+++ Selected text
[Fresh on Blu-ray] Damon’s ‘STILLWATER’, Aretha Franklin biopic ‘RESPECT’ are varying degrees of Oscar bait


Travis Leamons // Film Critic


Rated R, 139 minutes. 
Director: Tom McCarthy
Cast: Matt Damon, Abigail Breslin, and Camille Cottin

It’s easy to forget how good an actor Matt Damon truly is. Almost twenty-five years after his career exploded with GOOD WILL HUNTING, he proved he was talented as Mr. Ripley, helped redefine espionage action as Jason Bourne, and he even put up with endless ABBA music while stuck on Mars (in THE MARTIAN). 

When Damon committed to a project where, from the outside, he looks like a MAGA supporter about to go all Liam Neeson when it comes to exerting parental vengeance, I knew STILLWATER wasn’t going to be a conventional thriller. The reason: writer-director Tom McCarthy. 

On the success of his Oscar-winning newspaper drama SPOTLIGHT, McCarthy rips from the headlines again with a story about a father desperate to free his incarcerated daughter. As Bill Baker, an Oklahoman oil rigger with a protruding midsection on account of his steadfast diet of fast food, Damon is the proverbial “Ugly American” on account of his gait and appearance. His well-worn snapback ball cap with knockoff Oakleys on the brim, and an assortment of denim jeans and plaid flannels from Carhartt and the like, Bill is unbecoming at first glance. What livable earnings he does make goes to frequent trips to France to see his daughter, Allison (Abigail Breslin), once an exchange student now currently serving a nine-year prison sentence for killing her lover.

The foreign legal system is a quagmire, and trying to make any headway can be a Sisyphean ordeal. But fortunes change in unsuspecting ways for Bill when he meets Virginie (Camille Cottin) and her young daughter, Maya. Up until then, Bill’s trips were one of economy; his normal haunt was staying at a Best Western where he would eat the foot-long sandwich he picked up at a Subway nearby.   

Bill and Virginie’s chance encounter becomes a kind of character reformation project. While the advertising may have been heavy in pushing it as a thriller, which it does veer to that territory at times – and are the least appealing aspects about STILLWATER – this is a lived-in adult drama. A relationship develops while another is on the precipice of crumbling and it is Matt Damon stuck in the middle. By the time it ends, the thousand-yard stare Bill Baker exudes, in the beginning, is refracted in the closing moments, leaving a gazing impression. 

STILLWATER includes the following special featurettes:

  • An Alchemy of Viewpoints
  • An American in Marseilles: The Locations of Stillwater
  • With Curiosity and Compassion: Director Tom McCarthy

Grade: B (a solid rental)  


Rated PG-13, 145 minutes
Director: Liesl Tommy
Cast: Jennifer Hudson, Forest Whitaker, Marlon Wayans, Titus Burgess, Marc Maron, and Mary J. Blige

Sometimes the measure of an artist can’t be properly portrayed in a film. Most biopics, regardless of person or profession, tend to fall into the trap of the kitchen-sink approach – needing to go from birth to grave in exploring their evolution. We get the pivotal moment that takes an emotional toll, the setbacks, and of course, the key event that will make us enshrine or lament our subject.
++++++
◆ **Task 1**
Rewrite the entries from the first line through the line containing "What do you see at coordinates (1619, 85)", replacing "screenshot" with "screen capture" and leaving everything else the same.
+++ Dataset records
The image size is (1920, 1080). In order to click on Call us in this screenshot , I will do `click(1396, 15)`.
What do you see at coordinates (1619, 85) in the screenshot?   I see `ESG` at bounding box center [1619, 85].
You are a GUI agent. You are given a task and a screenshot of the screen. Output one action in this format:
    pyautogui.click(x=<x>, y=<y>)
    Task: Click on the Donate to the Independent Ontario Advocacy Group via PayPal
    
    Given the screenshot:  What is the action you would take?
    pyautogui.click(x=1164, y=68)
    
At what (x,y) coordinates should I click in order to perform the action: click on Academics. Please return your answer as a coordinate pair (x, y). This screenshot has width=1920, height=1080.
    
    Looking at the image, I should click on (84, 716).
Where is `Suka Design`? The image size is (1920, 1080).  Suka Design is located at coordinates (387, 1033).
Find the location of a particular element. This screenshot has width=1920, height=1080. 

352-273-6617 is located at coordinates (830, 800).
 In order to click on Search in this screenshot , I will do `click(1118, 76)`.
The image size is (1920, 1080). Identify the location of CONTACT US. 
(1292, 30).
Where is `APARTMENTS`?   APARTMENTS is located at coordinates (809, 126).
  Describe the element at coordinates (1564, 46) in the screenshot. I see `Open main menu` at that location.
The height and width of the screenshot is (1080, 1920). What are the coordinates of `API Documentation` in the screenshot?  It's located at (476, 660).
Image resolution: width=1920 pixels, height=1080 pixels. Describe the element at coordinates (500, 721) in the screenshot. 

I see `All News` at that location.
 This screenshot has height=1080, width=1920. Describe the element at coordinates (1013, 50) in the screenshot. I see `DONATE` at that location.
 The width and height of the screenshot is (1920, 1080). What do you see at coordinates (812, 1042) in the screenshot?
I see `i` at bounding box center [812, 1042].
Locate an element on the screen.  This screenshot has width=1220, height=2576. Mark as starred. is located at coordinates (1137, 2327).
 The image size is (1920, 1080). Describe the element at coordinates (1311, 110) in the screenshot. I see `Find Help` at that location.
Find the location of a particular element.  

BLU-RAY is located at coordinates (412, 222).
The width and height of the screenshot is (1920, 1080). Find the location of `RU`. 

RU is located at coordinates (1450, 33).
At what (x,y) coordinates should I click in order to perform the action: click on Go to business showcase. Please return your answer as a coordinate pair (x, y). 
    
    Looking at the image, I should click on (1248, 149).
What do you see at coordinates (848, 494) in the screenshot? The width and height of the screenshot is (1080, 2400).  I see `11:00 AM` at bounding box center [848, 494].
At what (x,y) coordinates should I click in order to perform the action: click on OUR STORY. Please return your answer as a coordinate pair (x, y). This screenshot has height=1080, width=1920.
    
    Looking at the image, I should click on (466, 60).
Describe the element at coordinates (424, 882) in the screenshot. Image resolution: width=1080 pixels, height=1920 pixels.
++++++
◆ **Task 2**
In the Blu-ray review, what grade does STILLWATER receive?

◆ **Complete response 1**
The image size is (1920, 1080). In order to click on Call us in this screen capture , I will do `click(1396, 15)`.
What do you see at coordinates (1619, 85) in the screen capture?   I see `ESG` at bounding box center [1619, 85].

◆ **Complete response 2**
B (a solid rental)